CLI for fast, flexbile concatenation of tabular data using polars.

polars, data, processing, CSV, parquet, science
pip install joinem==0.1.5


PyPi CI GitHub stars

joinem provides a CLI for fast, flexbile concatenation of tabular data using polars


python3 -m pip install joinem


  • Lazily streams I/O to expeditiously handle numerous large files.
  • Supports CSV and parquet input files.
    • Due to current polars limitations, JSON and feather files are not supported.
    • Input formats may be mixed.
  • Supports output to CSV, JSON, parquet, and feather file types.
  • Allows mismatched columns and/or empty data files with --how diagonal and --how diagonal_relaxed.
  • Provides a progress bar with --progress.

Example Usage

Pass input filenames via stdin, one filename per line.

find path/to/*.parquet path/to/*.csv | python3 -m joinem -o out.parquet

Output file type is inferred from the extension of the output file name. Supported output types are feather, JSON, parquet, and csv.

find -name '*.parquet' | python3 -m joinem -o out.json

Use --progress to show a progress bar.

ls -1 path/{*.csv,*.pqt} | python3 -m joinem -o out.csv --progress

If file columns may mismatch, use --how diagonal.

find path/to/ -name '*.csv' | python3 -m joinem -o out.csv --how diagonal

If some files may be empty, use --how diagonal_relaxed.


usage: [-h] [--version] [--progress]
                   [--how {vertical,horizontal,diagonal,diagonal_relaxed}]
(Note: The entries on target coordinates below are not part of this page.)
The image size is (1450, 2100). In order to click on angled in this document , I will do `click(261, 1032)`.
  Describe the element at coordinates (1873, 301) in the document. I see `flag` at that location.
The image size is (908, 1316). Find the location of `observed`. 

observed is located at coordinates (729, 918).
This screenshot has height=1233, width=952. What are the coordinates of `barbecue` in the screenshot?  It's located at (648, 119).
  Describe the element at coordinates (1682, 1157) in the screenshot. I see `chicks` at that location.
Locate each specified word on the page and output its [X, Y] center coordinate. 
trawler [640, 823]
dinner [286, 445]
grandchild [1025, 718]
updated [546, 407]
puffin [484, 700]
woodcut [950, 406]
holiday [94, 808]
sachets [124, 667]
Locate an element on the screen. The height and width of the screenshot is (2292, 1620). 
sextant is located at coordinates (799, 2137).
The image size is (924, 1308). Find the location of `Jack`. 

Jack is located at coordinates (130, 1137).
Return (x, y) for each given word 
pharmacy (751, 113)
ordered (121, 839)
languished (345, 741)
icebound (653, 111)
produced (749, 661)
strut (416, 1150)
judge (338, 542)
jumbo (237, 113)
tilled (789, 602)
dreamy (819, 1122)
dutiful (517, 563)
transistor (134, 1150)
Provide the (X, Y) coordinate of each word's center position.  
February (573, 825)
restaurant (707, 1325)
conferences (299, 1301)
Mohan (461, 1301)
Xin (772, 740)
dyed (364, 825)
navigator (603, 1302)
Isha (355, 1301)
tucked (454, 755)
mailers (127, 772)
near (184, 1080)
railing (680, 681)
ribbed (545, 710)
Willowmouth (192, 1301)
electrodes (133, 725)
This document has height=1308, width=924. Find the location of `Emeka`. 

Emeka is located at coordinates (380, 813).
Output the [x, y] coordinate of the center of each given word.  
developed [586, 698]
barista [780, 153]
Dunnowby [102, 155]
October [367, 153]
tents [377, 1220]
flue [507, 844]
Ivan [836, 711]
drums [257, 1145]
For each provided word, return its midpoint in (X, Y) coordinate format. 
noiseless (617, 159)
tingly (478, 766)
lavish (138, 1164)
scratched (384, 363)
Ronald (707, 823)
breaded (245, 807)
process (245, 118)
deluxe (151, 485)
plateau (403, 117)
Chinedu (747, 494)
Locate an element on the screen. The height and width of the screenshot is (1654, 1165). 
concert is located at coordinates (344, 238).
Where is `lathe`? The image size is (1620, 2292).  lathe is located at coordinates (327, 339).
Concatenate CSV and/or parquet tabular data files.

positional arguments:
  output_file           Output file name

  -h, --help            show this help message and exit
  --version             show program's version number and exit
  --progress            Show progress bar
  --how {vertical,horizontal,diagonal,diagonal_relaxed}
                        How to concatenate frames. See <
                        polars/html/reference/api/polars.concat.html> for more information.

Provide input filenames via stdin. Example: find path/to/ -name '*.csv' | python3 -m joinem
-o out.csv